» **To do**
The following data is to be repeated exactly, its pictures excluded.

"""

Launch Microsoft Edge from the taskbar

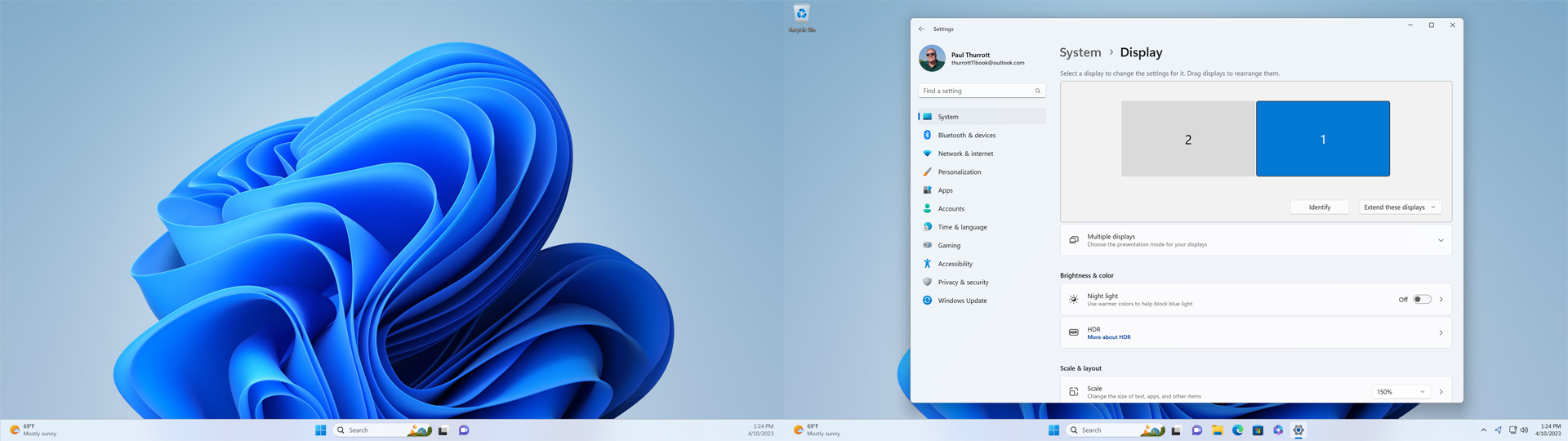tap(1237, 430)
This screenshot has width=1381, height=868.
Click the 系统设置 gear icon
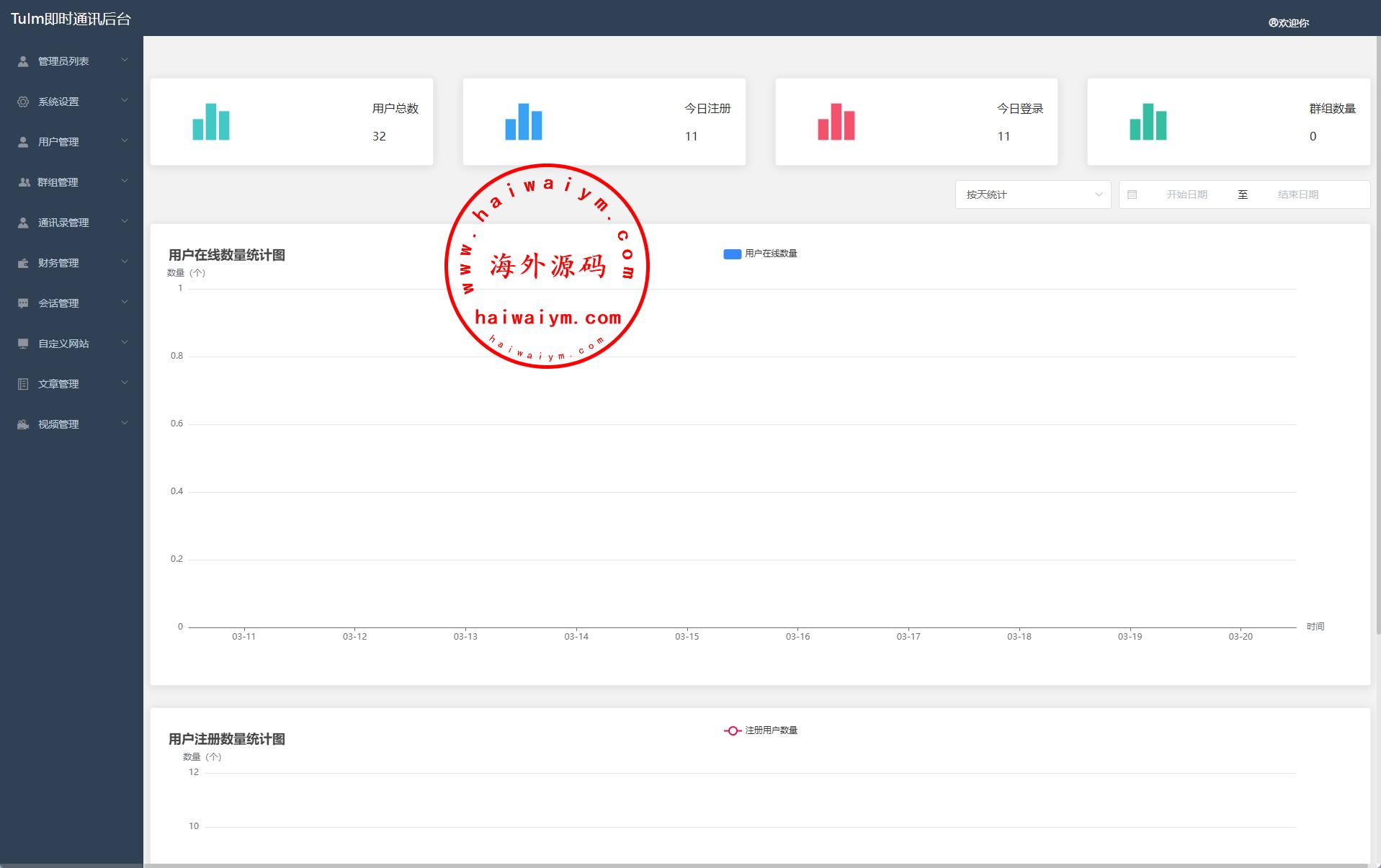23,102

"""

» **Solution**
Launch Microsoft Edge from the taskbar

tap(1237, 430)
This screenshot has width=1381, height=868.
Click the 系统设置 gear icon
23,102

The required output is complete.